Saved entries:
----
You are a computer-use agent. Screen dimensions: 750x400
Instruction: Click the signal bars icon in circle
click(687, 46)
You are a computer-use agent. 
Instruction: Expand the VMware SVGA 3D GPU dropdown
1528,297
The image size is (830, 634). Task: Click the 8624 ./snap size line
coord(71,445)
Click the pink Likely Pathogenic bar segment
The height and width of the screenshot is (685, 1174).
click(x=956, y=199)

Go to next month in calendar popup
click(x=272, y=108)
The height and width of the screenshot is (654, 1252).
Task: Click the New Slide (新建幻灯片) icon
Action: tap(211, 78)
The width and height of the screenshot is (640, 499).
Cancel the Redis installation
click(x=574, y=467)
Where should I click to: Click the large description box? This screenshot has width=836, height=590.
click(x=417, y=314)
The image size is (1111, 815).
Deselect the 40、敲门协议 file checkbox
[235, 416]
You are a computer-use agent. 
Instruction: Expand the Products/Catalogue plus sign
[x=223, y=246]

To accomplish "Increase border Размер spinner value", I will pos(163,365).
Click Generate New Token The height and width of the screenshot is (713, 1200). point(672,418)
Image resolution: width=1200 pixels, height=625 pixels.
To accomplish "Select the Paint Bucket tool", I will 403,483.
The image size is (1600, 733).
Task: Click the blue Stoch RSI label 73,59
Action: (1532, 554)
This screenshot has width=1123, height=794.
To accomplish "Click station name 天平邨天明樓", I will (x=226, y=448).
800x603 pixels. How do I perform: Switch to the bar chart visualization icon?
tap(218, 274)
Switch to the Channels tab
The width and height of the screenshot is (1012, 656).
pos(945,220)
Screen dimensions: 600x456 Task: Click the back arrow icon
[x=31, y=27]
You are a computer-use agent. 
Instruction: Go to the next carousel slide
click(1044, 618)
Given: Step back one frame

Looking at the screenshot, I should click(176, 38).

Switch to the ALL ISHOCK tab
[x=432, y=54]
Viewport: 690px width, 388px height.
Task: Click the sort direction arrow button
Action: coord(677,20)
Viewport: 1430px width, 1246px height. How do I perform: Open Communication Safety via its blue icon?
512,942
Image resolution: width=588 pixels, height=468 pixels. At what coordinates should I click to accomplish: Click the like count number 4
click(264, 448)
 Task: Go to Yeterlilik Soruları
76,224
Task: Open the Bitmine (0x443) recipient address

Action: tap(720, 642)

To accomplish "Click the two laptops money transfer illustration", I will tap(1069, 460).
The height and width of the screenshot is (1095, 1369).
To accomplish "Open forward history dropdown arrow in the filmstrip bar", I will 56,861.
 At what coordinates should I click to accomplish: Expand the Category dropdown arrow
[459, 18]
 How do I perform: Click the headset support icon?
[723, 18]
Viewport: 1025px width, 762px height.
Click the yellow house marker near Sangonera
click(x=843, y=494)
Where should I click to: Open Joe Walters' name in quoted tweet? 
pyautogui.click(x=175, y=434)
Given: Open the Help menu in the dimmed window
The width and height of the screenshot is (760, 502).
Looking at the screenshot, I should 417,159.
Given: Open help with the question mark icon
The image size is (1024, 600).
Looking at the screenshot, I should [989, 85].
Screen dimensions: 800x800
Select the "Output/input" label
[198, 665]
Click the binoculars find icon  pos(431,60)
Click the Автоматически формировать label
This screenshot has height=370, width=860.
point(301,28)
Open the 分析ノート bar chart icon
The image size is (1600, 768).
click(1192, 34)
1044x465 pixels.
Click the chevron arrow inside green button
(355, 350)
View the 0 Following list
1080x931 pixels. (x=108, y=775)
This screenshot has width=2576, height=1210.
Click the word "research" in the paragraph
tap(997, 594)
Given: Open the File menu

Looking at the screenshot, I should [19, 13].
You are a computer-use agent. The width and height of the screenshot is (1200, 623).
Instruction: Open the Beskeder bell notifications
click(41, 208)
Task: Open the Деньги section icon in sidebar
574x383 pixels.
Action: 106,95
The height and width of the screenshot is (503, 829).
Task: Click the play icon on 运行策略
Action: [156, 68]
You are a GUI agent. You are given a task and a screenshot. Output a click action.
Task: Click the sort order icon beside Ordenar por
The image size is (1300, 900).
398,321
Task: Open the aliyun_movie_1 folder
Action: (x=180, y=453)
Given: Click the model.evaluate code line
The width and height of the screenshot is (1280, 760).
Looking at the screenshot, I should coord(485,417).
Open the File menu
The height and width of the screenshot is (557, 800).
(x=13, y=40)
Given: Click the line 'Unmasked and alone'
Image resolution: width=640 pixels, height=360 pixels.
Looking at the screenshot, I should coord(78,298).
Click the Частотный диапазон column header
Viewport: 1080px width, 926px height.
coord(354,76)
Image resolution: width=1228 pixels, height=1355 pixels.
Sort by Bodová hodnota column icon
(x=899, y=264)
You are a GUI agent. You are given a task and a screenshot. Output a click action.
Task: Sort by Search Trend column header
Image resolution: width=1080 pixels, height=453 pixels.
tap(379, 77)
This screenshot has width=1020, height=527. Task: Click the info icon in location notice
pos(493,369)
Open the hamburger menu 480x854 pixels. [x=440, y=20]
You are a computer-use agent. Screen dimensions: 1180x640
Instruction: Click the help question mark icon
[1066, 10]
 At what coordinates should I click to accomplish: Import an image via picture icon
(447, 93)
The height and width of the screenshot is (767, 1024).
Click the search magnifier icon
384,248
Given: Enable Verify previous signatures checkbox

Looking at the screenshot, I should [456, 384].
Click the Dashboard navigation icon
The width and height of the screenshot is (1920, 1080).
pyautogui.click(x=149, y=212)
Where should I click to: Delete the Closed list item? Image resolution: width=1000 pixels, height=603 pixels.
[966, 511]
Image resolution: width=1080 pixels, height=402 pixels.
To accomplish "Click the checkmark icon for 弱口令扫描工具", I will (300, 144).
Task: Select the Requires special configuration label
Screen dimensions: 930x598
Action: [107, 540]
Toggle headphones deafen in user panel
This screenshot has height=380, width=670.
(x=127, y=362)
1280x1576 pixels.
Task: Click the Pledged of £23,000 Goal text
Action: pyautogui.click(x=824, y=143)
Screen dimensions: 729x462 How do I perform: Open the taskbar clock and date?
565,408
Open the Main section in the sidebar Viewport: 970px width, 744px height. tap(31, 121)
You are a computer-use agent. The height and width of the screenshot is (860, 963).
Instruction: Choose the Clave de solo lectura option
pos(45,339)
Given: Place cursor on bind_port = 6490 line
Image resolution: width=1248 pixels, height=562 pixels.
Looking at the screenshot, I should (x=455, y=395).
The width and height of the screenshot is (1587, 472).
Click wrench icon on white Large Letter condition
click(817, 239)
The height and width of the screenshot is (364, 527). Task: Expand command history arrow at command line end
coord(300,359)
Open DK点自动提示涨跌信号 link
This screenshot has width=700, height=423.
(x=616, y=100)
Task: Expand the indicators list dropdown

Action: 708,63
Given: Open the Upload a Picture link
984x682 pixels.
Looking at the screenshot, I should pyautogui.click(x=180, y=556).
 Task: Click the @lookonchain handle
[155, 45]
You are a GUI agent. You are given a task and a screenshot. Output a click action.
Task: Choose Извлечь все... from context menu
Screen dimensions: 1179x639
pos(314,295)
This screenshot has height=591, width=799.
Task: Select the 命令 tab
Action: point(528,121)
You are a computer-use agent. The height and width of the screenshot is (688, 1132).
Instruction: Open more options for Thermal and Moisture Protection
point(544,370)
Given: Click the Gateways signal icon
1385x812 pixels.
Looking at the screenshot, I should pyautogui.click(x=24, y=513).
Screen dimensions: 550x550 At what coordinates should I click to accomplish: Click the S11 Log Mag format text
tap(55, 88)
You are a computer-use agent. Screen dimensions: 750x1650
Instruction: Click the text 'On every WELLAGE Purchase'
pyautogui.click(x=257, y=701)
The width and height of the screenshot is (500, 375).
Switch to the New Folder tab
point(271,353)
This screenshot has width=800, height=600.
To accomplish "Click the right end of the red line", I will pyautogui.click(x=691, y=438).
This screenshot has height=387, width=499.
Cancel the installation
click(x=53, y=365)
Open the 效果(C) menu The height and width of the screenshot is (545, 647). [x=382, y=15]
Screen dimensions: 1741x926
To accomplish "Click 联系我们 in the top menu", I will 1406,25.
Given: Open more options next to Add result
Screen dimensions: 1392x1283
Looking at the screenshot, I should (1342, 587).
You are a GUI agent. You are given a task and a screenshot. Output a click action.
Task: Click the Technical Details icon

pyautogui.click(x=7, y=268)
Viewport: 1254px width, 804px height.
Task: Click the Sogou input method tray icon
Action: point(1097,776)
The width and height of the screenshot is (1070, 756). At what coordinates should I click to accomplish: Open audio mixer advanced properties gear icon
----
Task brief:
Only those lines running from the one containing "Instruction: Click the text" through the last line of the data above are to be copied, exactly, with both ends included.

Written answer:
Instruction: Click the text 'On every WELLAGE Purchase'
pyautogui.click(x=257, y=701)
The width and height of the screenshot is (500, 375).
Switch to the New Folder tab
point(271,353)
This screenshot has width=800, height=600.
To accomplish "Click the right end of the red line", I will pyautogui.click(x=691, y=438).
This screenshot has height=387, width=499.
Cancel the installation
click(x=53, y=365)
Open the 效果(C) menu The height and width of the screenshot is (545, 647). [x=382, y=15]
Screen dimensions: 1741x926
To accomplish "Click 联系我们 in the top menu", I will 1406,25.
Given: Open more options next to Add result
Screen dimensions: 1392x1283
Looking at the screenshot, I should (1342, 587).
You are a GUI agent. You are given a task and a screenshot. Output a click action.
Task: Click the Technical Details icon

pyautogui.click(x=7, y=268)
Viewport: 1254px width, 804px height.
Task: Click the Sogou input method tray icon
Action: point(1097,776)
The width and height of the screenshot is (1070, 756). At what coordinates should I click to accomplish: Open audio mixer advanced properties gear icon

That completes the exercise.